● Brief: Report each line of the records below that contains the string "screenshot". Copy those lines.

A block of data
☆ ☆ ☆ ☆ ☆ ☆ ☆

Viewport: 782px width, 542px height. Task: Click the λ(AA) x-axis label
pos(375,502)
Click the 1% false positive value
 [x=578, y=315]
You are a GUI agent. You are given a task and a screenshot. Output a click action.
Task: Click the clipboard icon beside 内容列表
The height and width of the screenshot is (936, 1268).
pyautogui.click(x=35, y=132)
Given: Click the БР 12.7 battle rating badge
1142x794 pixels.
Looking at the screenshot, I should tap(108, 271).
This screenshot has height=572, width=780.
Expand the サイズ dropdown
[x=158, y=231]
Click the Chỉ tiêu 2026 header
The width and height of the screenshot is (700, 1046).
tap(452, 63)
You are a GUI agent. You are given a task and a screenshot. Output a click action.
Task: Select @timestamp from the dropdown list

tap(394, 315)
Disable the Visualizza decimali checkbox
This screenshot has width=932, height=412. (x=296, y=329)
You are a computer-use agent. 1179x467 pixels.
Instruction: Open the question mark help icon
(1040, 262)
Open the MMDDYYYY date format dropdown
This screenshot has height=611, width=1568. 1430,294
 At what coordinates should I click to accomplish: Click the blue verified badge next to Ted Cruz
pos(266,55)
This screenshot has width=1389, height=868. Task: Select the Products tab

☆ ☆ ☆ ☆ ☆ ☆ ☆

● Full solution:
You are a GUI agent. You are given a task and a screenshot. Output a click action.
The height and width of the screenshot is (936, 1268).
Looking at the screenshot, I should tap(108, 271).
This screenshot has height=572, width=780.
The width and height of the screenshot is (700, 1046).
You are a GUI agent. You are given a task and a screenshot. Output a click action.
This screenshot has width=932, height=412. (x=296, y=329)
This screenshot has height=611, width=1568. 1430,294
This screenshot has width=1389, height=868. Task: Select the Products tab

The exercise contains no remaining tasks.